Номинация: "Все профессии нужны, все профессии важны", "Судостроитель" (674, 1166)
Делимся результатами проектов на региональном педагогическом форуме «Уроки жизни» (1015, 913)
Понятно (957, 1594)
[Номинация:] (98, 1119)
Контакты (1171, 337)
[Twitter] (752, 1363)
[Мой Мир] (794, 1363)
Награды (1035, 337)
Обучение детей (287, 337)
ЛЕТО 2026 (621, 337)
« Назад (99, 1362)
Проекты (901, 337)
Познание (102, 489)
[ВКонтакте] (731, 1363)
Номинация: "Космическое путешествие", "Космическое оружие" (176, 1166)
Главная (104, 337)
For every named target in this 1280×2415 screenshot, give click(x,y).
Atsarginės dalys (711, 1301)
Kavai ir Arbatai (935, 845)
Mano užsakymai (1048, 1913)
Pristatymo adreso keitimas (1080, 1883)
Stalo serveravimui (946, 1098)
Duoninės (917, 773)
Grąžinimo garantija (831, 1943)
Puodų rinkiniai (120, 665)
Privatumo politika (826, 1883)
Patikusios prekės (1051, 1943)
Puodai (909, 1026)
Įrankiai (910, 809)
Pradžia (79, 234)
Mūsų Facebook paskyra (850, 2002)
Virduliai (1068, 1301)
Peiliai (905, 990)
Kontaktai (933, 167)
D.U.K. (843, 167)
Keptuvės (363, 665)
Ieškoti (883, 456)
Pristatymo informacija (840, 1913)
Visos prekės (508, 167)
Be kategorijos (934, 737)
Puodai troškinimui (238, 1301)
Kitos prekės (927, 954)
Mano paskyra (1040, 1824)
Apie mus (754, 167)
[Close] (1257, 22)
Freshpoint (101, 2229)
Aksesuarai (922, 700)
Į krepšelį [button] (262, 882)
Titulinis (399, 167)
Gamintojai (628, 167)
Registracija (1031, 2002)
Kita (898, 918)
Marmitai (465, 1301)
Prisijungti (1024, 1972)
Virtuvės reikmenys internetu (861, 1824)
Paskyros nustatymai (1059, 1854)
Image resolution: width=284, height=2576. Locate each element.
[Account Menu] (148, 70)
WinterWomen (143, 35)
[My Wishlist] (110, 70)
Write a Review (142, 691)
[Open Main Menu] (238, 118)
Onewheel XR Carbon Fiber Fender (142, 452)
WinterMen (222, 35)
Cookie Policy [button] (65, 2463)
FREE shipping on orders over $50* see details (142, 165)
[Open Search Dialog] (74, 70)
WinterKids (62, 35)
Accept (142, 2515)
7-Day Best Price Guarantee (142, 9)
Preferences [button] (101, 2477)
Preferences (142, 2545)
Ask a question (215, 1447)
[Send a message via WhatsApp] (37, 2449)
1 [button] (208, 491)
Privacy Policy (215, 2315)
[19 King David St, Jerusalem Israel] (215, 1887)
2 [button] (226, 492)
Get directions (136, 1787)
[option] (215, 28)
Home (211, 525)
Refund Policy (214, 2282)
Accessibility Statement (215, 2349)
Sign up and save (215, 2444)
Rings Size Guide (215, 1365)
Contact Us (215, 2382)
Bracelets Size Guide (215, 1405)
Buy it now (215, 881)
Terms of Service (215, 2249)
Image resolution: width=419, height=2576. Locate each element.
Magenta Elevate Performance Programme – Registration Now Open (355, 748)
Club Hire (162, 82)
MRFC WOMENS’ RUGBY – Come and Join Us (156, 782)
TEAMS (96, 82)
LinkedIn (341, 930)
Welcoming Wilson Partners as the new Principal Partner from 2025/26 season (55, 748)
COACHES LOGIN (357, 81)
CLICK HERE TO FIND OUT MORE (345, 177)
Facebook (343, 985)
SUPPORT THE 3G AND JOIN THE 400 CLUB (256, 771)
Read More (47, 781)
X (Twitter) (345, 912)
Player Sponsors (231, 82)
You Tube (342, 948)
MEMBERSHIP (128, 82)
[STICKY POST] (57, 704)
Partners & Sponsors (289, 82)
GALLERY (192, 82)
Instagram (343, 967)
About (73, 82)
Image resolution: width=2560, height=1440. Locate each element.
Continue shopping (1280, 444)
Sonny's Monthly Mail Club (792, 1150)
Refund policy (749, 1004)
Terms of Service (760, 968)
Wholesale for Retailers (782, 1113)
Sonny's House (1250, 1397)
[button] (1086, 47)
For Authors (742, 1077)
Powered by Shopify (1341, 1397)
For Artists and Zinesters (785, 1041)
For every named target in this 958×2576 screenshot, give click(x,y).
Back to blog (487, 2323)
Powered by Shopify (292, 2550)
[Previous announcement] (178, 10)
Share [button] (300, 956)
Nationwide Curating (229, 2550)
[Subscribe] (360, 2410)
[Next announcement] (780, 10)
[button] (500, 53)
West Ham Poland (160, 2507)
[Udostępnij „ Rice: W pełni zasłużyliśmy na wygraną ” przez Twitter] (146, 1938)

┄┄┄┄┄┄┄┄┄┄┄┄┄┄┄┄┄┄┄┄

Set down the whole listing once more, precisely as written.

Номинация: "Все профессии нужны, все профессии важны", "Судостроитель" (674, 1166)
Делимся результатами проектов на региональном педагогическом форуме «Уроки жизни» (1015, 913)
Понятно (957, 1594)
[Номинация:] (98, 1119)
Контакты (1171, 337)
[Twitter] (752, 1363)
[Мой Мир] (794, 1363)
Награды (1035, 337)
Обучение детей (287, 337)
ЛЕТО 2026 (621, 337)
« Назад (99, 1362)
Проекты (901, 337)
Познание (102, 489)
[ВКонтакте] (731, 1363)
Номинация: "Космическое путешествие", "Космическое оружие" (176, 1166)
Главная (104, 337)
For every named target in this 1280×2415 screenshot, give click(x,y).
Atsarginės dalys (711, 1301)
Kavai ir Arbatai (935, 845)
Mano užsakymai (1048, 1913)
Pristatymo adreso keitimas (1080, 1883)
Stalo serveravimui (946, 1098)
Duoninės (917, 773)
Grąžinimo garantija (831, 1943)
Puodų rinkiniai (120, 665)
Privatumo politika (826, 1883)
Patikusios prekės (1051, 1943)
Puodai (909, 1026)
Įrankiai (910, 809)
Pradžia (79, 234)
Mūsų Facebook paskyra (850, 2002)
Virduliai (1068, 1301)
Peiliai (905, 990)
Kontaktai (933, 167)
D.U.K. (843, 167)
Keptuvės (363, 665)
Ieškoti (883, 456)
Pristatymo informacija (840, 1913)
Visos prekės (508, 167)
Be kategorijos (934, 737)
Puodai troškinimui (238, 1301)
Kitos prekės (927, 954)
Mano paskyra (1040, 1824)
Apie mus (754, 167)
[Close] (1257, 22)
Freshpoint (101, 2229)
Aksesuarai (922, 700)
Į krepšelį [button] (262, 882)
Titulinis (399, 167)
Gamintojai (628, 167)
Registracija (1031, 2002)
Kita (898, 918)
Marmitai (465, 1301)
Prisijungti (1024, 1972)
Virtuvės reikmenys internetu (861, 1824)
Paskyros nustatymai (1059, 1854)
Image resolution: width=284, height=2576. Locate each element.
[Account Menu] (148, 70)
WinterWomen (143, 35)
[My Wishlist] (110, 70)
Write a Review (142, 691)
[Open Main Menu] (238, 118)
Onewheel XR Carbon Fiber Fender (142, 452)
WinterMen (222, 35)
Cookie Policy [button] (65, 2463)
FREE shipping on orders over $50* see details (142, 165)
[Open Search Dialog] (74, 70)
WinterKids (62, 35)
Accept (142, 2515)
7-Day Best Price Guarantee (142, 9)
Preferences [button] (101, 2477)
Preferences (142, 2545)
Ask a question (215, 1447)
[Send a message via WhatsApp] (37, 2449)
1 [button] (208, 491)
Privacy Policy (215, 2315)
[19 King David St, Jerusalem Israel] (215, 1887)
2 [button] (226, 492)
Get directions (136, 1787)
[option] (215, 28)
Home (211, 525)
Refund Policy (214, 2282)
Accessibility Statement (215, 2349)
Sign up and save (215, 2444)
Rings Size Guide (215, 1365)
Contact Us (215, 2382)
Bracelets Size Guide (215, 1405)
Buy it now (215, 881)
Terms of Service (215, 2249)
Image resolution: width=419, height=2576. Locate each element.
Magenta Elevate Performance Programme – Registration Now Open (355, 748)
Club Hire (162, 82)
MRFC WOMENS’ RUGBY – Come and Join Us (156, 782)
TEAMS (96, 82)
LinkedIn (341, 930)
Welcoming Wilson Partners as the new Principal Partner from 2025/26 season (55, 748)
COACHES LOGIN (357, 81)
CLICK HERE TO FIND OUT MORE (345, 177)
Facebook (343, 985)
SUPPORT THE 3G AND JOIN THE 400 CLUB (256, 771)
Read More (47, 781)
X (Twitter) (345, 912)
Player Sponsors (231, 82)
You Tube (342, 948)
MEMBERSHIP (128, 82)
[STICKY POST] (57, 704)
Partners & Sponsors (289, 82)
GALLERY (192, 82)
Instagram (343, 967)
About (73, 82)
Image resolution: width=2560, height=1440. Locate each element.
Continue shopping (1280, 444)
Sonny's Monthly Mail Club (792, 1150)
Refund policy (749, 1004)
Terms of Service (760, 968)
Wholesale for Retailers (782, 1113)
Sonny's House (1250, 1397)
[button] (1086, 47)
For Authors (742, 1077)
Powered by Shopify (1341, 1397)
For Artists and Zinesters (785, 1041)
For every named target in this 958×2576 screenshot, give click(x,y).
Back to blog (487, 2323)
Powered by Shopify (292, 2550)
[Previous announcement] (178, 10)
Share [button] (300, 956)
Nationwide Curating (229, 2550)
[Subscribe] (360, 2410)
[Next announcement] (780, 10)
[button] (500, 53)
West Ham Poland (160, 2507)
[Udostępnij „ Rice: W pełni zasłużyliśmy na wygraną ” przez Twitter] (146, 1938)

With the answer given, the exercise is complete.